El rojo Wull lo seguiría hasta la estela de la pista y allí permanecería con su gran cabeza asomando entre los barrotes, observando cómo su maestro se perdía en la lejanía, y luego giraría, a trote, independiente y desafiante, robusto y hosco, hacia el pueblo-¡Ay de aquel hombre o perro que se interpusiera en su curso! Y así sucesivamente más allá de la tienda de Ross, más allá de la armería de Sylvester, a la derecha de la herrería de Kirby, para esperar a su amo en el borde inferior de la Stony.

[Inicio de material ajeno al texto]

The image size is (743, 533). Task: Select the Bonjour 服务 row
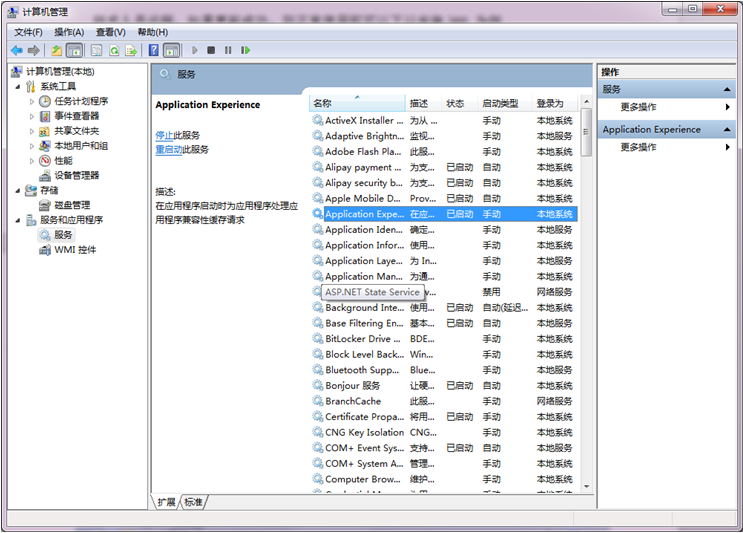tap(352, 385)
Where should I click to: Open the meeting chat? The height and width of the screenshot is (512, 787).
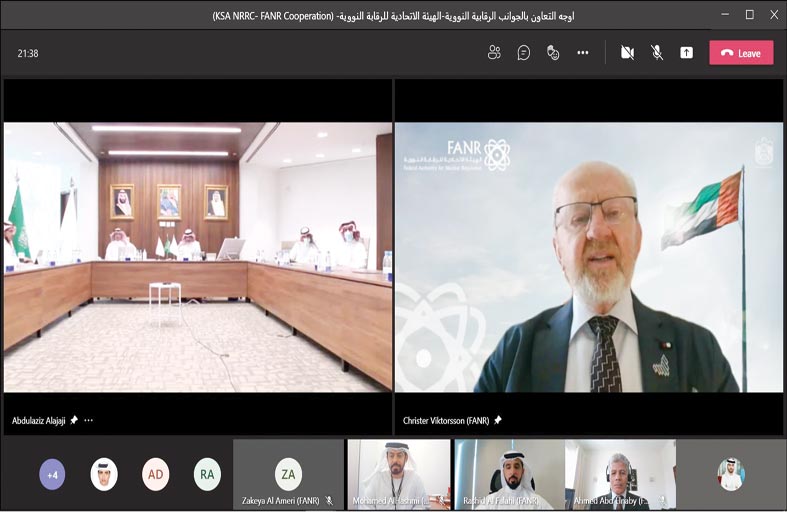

El hombrecillo, cuando cruzó Kenmuir, a menudo se encontraba con Bob, que pululaba libremente por la finca. En esas ocasiones, pasaba discretamente porque, aunque no era un cobarde, no trataría de atacar con una sola mano a un perro gris de Kenmuir, mientras que el perro trotaba con sobriedad, con un brillo acerado en sus ojos grises que traicionaba su conocimiento de la presencia del enemigo. Era cierto, sin embargo, que el pequeño hombre, en su deseo de espiar la desnudez de la tierra, se había desviado del camino, por lo que seguramente una figura gris podría surgir del silencio azul, ahíta de fiereza, en medio de los frenéticos abucheos de cualquiera de los peones que fueran testigos del encuentro."